---------- Dataset extract ----------

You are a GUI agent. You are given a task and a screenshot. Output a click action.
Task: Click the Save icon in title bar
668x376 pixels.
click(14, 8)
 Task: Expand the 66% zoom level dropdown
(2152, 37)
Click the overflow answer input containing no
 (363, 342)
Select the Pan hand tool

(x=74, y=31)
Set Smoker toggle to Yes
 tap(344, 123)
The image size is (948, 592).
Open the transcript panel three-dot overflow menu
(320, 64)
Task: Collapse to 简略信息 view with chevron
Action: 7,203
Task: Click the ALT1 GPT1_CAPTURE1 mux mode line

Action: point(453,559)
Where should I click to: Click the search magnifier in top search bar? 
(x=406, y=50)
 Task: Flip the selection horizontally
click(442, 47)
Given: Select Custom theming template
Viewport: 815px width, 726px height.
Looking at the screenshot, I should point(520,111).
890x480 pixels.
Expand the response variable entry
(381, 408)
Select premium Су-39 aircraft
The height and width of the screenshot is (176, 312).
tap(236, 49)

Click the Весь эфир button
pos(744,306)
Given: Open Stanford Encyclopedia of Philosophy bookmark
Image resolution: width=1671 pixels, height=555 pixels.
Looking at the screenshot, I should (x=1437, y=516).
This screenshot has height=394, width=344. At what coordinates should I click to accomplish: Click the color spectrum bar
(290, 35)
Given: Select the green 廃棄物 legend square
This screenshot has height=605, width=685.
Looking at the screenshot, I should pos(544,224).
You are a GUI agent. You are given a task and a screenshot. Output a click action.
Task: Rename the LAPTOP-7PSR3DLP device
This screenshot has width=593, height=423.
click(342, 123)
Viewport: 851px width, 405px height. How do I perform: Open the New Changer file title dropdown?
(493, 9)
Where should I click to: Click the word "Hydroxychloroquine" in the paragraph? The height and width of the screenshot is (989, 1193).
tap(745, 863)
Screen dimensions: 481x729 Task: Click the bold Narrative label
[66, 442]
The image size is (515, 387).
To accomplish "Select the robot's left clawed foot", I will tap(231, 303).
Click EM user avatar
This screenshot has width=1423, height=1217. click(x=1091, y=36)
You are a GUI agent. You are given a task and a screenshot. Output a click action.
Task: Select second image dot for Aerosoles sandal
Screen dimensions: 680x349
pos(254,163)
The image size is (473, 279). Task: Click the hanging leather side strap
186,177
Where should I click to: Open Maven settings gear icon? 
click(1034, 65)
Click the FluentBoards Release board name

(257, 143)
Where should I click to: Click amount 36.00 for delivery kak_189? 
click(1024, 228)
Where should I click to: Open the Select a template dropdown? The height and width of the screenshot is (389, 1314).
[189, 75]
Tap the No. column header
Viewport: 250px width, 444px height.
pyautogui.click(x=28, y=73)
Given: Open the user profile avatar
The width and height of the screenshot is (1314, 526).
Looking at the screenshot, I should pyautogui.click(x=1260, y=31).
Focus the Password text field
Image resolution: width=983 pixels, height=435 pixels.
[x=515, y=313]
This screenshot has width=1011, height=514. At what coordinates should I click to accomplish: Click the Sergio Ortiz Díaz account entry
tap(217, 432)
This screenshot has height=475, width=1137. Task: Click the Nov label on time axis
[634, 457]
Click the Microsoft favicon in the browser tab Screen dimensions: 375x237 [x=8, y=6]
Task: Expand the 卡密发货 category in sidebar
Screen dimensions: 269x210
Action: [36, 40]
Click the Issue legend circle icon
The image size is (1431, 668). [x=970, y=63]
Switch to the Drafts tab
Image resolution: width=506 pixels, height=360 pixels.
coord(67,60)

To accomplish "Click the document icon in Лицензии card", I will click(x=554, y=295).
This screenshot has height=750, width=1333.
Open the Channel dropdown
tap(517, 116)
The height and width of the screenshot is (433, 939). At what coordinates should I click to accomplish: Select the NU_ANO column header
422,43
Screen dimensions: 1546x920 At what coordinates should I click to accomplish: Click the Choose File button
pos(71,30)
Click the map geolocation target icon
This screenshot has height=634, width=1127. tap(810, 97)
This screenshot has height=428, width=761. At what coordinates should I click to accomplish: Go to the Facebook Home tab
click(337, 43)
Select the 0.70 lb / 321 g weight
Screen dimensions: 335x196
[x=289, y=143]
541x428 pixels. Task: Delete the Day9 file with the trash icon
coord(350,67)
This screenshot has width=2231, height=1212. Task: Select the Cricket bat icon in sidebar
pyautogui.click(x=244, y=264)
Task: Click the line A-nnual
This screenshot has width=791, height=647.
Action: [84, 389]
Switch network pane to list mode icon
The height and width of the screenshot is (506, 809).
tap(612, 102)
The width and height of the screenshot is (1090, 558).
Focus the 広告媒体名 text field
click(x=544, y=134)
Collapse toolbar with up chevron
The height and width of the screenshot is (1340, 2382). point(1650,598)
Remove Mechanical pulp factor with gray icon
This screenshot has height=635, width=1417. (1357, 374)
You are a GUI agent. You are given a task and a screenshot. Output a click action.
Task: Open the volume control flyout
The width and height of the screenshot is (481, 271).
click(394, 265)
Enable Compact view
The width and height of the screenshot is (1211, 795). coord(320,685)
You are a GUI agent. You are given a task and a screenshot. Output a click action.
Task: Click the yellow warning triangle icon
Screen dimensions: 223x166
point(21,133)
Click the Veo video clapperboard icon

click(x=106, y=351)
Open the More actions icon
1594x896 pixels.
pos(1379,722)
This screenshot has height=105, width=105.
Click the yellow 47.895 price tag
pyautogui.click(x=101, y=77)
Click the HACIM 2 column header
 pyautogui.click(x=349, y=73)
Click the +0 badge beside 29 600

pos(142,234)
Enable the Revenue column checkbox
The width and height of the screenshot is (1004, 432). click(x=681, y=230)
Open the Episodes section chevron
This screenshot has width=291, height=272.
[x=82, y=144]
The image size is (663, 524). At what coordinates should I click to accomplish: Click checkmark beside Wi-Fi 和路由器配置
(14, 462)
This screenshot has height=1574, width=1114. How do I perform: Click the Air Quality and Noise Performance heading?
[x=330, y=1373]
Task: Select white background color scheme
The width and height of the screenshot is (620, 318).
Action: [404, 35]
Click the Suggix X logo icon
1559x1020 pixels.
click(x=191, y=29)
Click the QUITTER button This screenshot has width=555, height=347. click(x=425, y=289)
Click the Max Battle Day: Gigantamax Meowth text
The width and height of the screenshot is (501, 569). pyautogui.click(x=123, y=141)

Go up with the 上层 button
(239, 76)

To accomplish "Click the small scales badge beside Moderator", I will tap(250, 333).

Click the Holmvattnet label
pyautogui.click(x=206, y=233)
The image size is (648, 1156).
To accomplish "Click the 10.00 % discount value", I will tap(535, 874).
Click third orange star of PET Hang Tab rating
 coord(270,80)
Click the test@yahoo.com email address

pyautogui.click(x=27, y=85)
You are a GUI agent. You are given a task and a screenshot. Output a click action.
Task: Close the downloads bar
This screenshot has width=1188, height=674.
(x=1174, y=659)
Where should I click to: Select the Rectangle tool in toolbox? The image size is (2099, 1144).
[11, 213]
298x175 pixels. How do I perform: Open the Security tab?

----------

**Given instruction**
Could you copy all of the material above line for line, without changing a single character?

**Result for this task**
You are a GUI agent. You are given a task and a screenshot. Output a click action.
Task: Click the Save icon in title bar
668x376 pixels.
click(14, 8)
 Task: Expand the 66% zoom level dropdown
(2152, 37)
Click the overflow answer input containing no
 (363, 342)
Select the Pan hand tool

(x=74, y=31)
Set Smoker toggle to Yes
 tap(344, 123)
The image size is (948, 592).
Open the transcript panel three-dot overflow menu
(320, 64)
Task: Collapse to 简略信息 view with chevron
Action: 7,203
Task: Click the ALT1 GPT1_CAPTURE1 mux mode line

Action: point(453,559)
Where should I click to: Click the search magnifier in top search bar? 
(x=406, y=50)
 Task: Flip the selection horizontally
click(442, 47)
Given: Select Custom theming template
Viewport: 815px width, 726px height.
Looking at the screenshot, I should point(520,111).
890x480 pixels.
Expand the response variable entry
(381, 408)
Select premium Су-39 aircraft
The height and width of the screenshot is (176, 312).
tap(236, 49)

Click the Весь эфир button
pos(744,306)
Given: Open Stanford Encyclopedia of Philosophy bookmark
Image resolution: width=1671 pixels, height=555 pixels.
Looking at the screenshot, I should (x=1437, y=516).
This screenshot has height=394, width=344. At what coordinates should I click to accomplish: Click the color spectrum bar
(290, 35)
Given: Select the green 廃棄物 legend square
This screenshot has height=605, width=685.
Looking at the screenshot, I should pos(544,224).
You are a GUI agent. You are given a task and a screenshot. Output a click action.
Task: Rename the LAPTOP-7PSR3DLP device
This screenshot has width=593, height=423.
click(342, 123)
Viewport: 851px width, 405px height. How do I perform: Open the New Changer file title dropdown?
(493, 9)
Where should I click to: Click the word "Hydroxychloroquine" in the paragraph? The height and width of the screenshot is (989, 1193).
tap(745, 863)
Screen dimensions: 481x729 Task: Click the bold Narrative label
[66, 442]
The image size is (515, 387).
To accomplish "Select the robot's left clawed foot", I will tap(231, 303).
Click EM user avatar
This screenshot has width=1423, height=1217. click(x=1091, y=36)
You are a GUI agent. You are given a task and a screenshot. Output a click action.
Task: Select second image dot for Aerosoles sandal
Screen dimensions: 680x349
pos(254,163)
The image size is (473, 279). Task: Click the hanging leather side strap
186,177
Where should I click to: Open Maven settings gear icon? 
click(1034, 65)
Click the FluentBoards Release board name

(257, 143)
Where should I click to: Click amount 36.00 for delivery kak_189? 
click(1024, 228)
Where should I click to: Open the Select a template dropdown? The height and width of the screenshot is (389, 1314).
[189, 75]
Tap the No. column header
Viewport: 250px width, 444px height.
pyautogui.click(x=28, y=73)
Given: Open the user profile avatar
The width and height of the screenshot is (1314, 526).
Looking at the screenshot, I should pyautogui.click(x=1260, y=31).
Focus the Password text field
Image resolution: width=983 pixels, height=435 pixels.
[x=515, y=313]
This screenshot has width=1011, height=514. At what coordinates should I click to accomplish: Click the Sergio Ortiz Díaz account entry
tap(217, 432)
This screenshot has height=475, width=1137. Task: Click the Nov label on time axis
[634, 457]
Click the Microsoft favicon in the browser tab Screen dimensions: 375x237 [x=8, y=6]
Task: Expand the 卡密发货 category in sidebar
Screen dimensions: 269x210
Action: [36, 40]
Click the Issue legend circle icon
The image size is (1431, 668). [x=970, y=63]
Switch to the Drafts tab
Image resolution: width=506 pixels, height=360 pixels.
coord(67,60)

To accomplish "Click the document icon in Лицензии card", I will click(x=554, y=295).
This screenshot has height=750, width=1333.
Open the Channel dropdown
tap(517, 116)
The height and width of the screenshot is (433, 939). At what coordinates should I click to accomplish: Select the NU_ANO column header
422,43
Screen dimensions: 1546x920 At what coordinates should I click to accomplish: Click the Choose File button
pos(71,30)
Click the map geolocation target icon
This screenshot has height=634, width=1127. tap(810, 97)
This screenshot has height=428, width=761. At what coordinates should I click to accomplish: Go to the Facebook Home tab
click(337, 43)
Select the 0.70 lb / 321 g weight
Screen dimensions: 335x196
[x=289, y=143]
541x428 pixels. Task: Delete the Day9 file with the trash icon
coord(350,67)
This screenshot has width=2231, height=1212. Task: Select the Cricket bat icon in sidebar
pyautogui.click(x=244, y=264)
Task: Click the line A-nnual
This screenshot has width=791, height=647.
Action: [84, 389]
Switch network pane to list mode icon
The height and width of the screenshot is (506, 809).
tap(612, 102)
The width and height of the screenshot is (1090, 558).
Focus the 広告媒体名 text field
click(x=544, y=134)
Collapse toolbar with up chevron
The height and width of the screenshot is (1340, 2382). point(1650,598)
Remove Mechanical pulp factor with gray icon
This screenshot has height=635, width=1417. (1357, 374)
You are a GUI agent. You are given a task and a screenshot. Output a click action.
Task: Open the volume control flyout
The width and height of the screenshot is (481, 271).
click(394, 265)
Enable Compact view
The width and height of the screenshot is (1211, 795). coord(320,685)
You are a GUI agent. You are given a task and a screenshot. Output a click action.
Task: Click the yellow warning triangle icon
Screen dimensions: 223x166
point(21,133)
Click the Veo video clapperboard icon

click(x=106, y=351)
Open the More actions icon
1594x896 pixels.
pos(1379,722)
This screenshot has height=105, width=105.
Click the yellow 47.895 price tag
pyautogui.click(x=101, y=77)
Click the HACIM 2 column header
 pyautogui.click(x=349, y=73)
Click the +0 badge beside 29 600

pos(142,234)
Enable the Revenue column checkbox
The width and height of the screenshot is (1004, 432). click(x=681, y=230)
Open the Episodes section chevron
This screenshot has width=291, height=272.
[x=82, y=144]
The image size is (663, 524). At what coordinates should I click to accomplish: Click checkmark beside Wi-Fi 和路由器配置
(14, 462)
This screenshot has height=1574, width=1114. How do I perform: Click the Air Quality and Noise Performance heading?
[x=330, y=1373]
Task: Select white background color scheme
The width and height of the screenshot is (620, 318).
Action: [404, 35]
Click the Suggix X logo icon
1559x1020 pixels.
click(x=191, y=29)
Click the QUITTER button This screenshot has width=555, height=347. click(x=425, y=289)
Click the Max Battle Day: Gigantamax Meowth text
The width and height of the screenshot is (501, 569). pyautogui.click(x=123, y=141)

Go up with the 上层 button
(239, 76)

To accomplish "Click the small scales badge beside Moderator", I will tap(250, 333).

Click the Holmvattnet label
pyautogui.click(x=206, y=233)
The image size is (648, 1156).
To accomplish "Click the 10.00 % discount value", I will tap(535, 874).
Click third orange star of PET Hang Tab rating
 coord(270,80)
Click the test@yahoo.com email address

pyautogui.click(x=27, y=85)
You are a GUI agent. You are given a task and a screenshot. Output a click action.
Task: Close the downloads bar
This screenshot has width=1188, height=674.
(x=1174, y=659)
Where should I click to: Select the Rectangle tool in toolbox? The image size is (2099, 1144).
[11, 213]
298x175 pixels. How do I perform: Open the Security tab?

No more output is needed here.